II.- Tiempo sentido
Déjalo
«Hacer esperar es privilegio de los poderosos. Entre
lo más granado de los que nos hacen esperar están los que custodian nuestro
tiempo y lo consumen, voraces y displicentes. El que nos hace esperar celebra
su poder sobre nuestro tiempo de vida y el hecho de que jamás lleguemos a saber
si nos están haciendo esperar a propósito es lo que le confiere a este poder un
carácter ominoso. La prohibición de moverse ha sido siempre prerrogativa del
poder patriarcal. El que nos hace esperar nos ata a un lugar. Esto ya era así
en el paraíso, violar este mandamiento nos acarreó la expulsión. Cuando
esperamos a alguien, experimentamos siempre, como si fuera la primera vez, que
uno no se puede marcha sin ser castigado; y si a pesar de todo lo hacemos, se
nos impedirá el regreso. Todo confinamiento se caracteriza por la retirada de
esa disposición que uno tiene sobre los propios ritmos y espacios.
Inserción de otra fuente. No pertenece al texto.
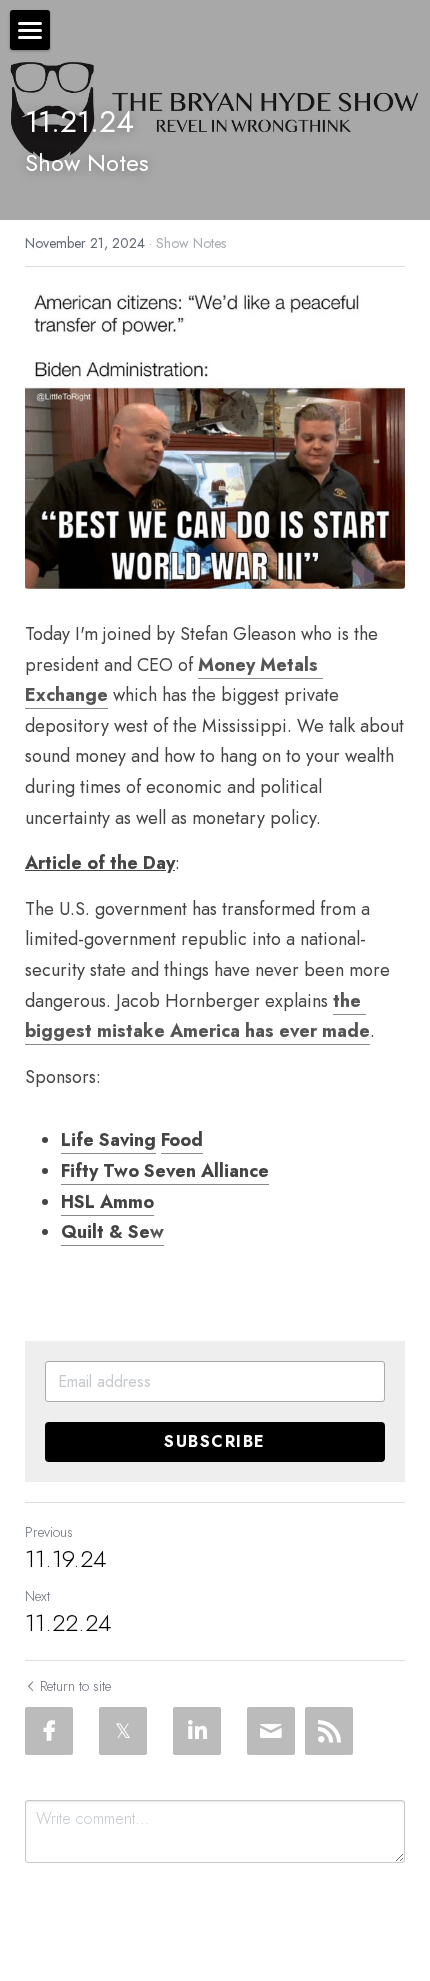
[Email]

La cárcel es
el lugar en el que hasta el interruptor de la luz obedece a otro dedo. El carácter
totalitario de las medidas disciplinarias que enajenan al preso de cualquier
segundo y de todo movimiento lo analizó en detalle Michel Foucault en Vigilar y castigar. En el contexto
militar, donde a menudo la espera entraña un alto valor estratégico, el frente
de batalla consiste a menudo en una exasperante inactividad. Quizá por eso se
castiga con la pena de muerte la deserción en tiempos de guerra.
De forma que condenar a esperar es una
maldición, y el que condena nos tiene en su mano. Alguien –una persona, una
institución- nos está imponiendo una medida temporal ajena, y lo más angustioso
es que el tiempo que percibimos lo dirige otro. La espera es impotencia y que
no estemos en situación de modificar este estado es una humillación que hace
tambalearse al mundo. Por eso el que aguarda tiene a menudo la sensación de
sufrir una injusticia, de ser castigado por algo que desconoce. Ahí está, esperando
como el que recibe una tunda. Es esa pasividad, la sensación de ser un
condenado, lo que nos provoca el dolor y la vergüenza en la espera.
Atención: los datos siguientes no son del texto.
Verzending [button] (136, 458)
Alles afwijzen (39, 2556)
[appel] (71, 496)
No por nada la tortura de la espera se ha
convertido en símbolo de la autoritaria arbitrariedad de todo aparato burocrático
y quintaesencia de los estados dictatoriales. El despacho es la auténtica
antesala de la modernidad. Aquí el sinsentido de la espera se vierte, como un
veneno en el sistema nervioso del que aguarda. Siegfried Kracauer ha descrito
en un texto sobre las oficinas de la administración berlinesa de desempleo en
los años treinta el efecto desmoralizador de las salas de espera públicas: “Aquí
la pobreza se entrega a su propia contemplación. Bien se ufana con manchas bien
visibles y trapos, bien se retira, con burguesa vergüenza, a un rincón. […] Si
en uno de sus extremos es capaz de cubrirse, es seguro que en otro destacará
con mayor furor. […] Y así, expuestas a un contacto directo, las personas
sentirán una redoblada opresión en la espera. Buscan pasar el rato de todas las
maneras imaginables. Pero hagan lo que hagan, el sinsentido no les deja en paz
[…] Los mayores quizá terminen reconciliándose con la espera como un compañero;
mas para los jóvenes parados es un veneno que los va taladrando lentamente”.
Cierto que hoy la situación de los parados es
distinta a la de entonces, pero sigue siendo verdad que la irradiación de estos
espacios oficialmente uniformes refleja las condiciones sociales predominantes.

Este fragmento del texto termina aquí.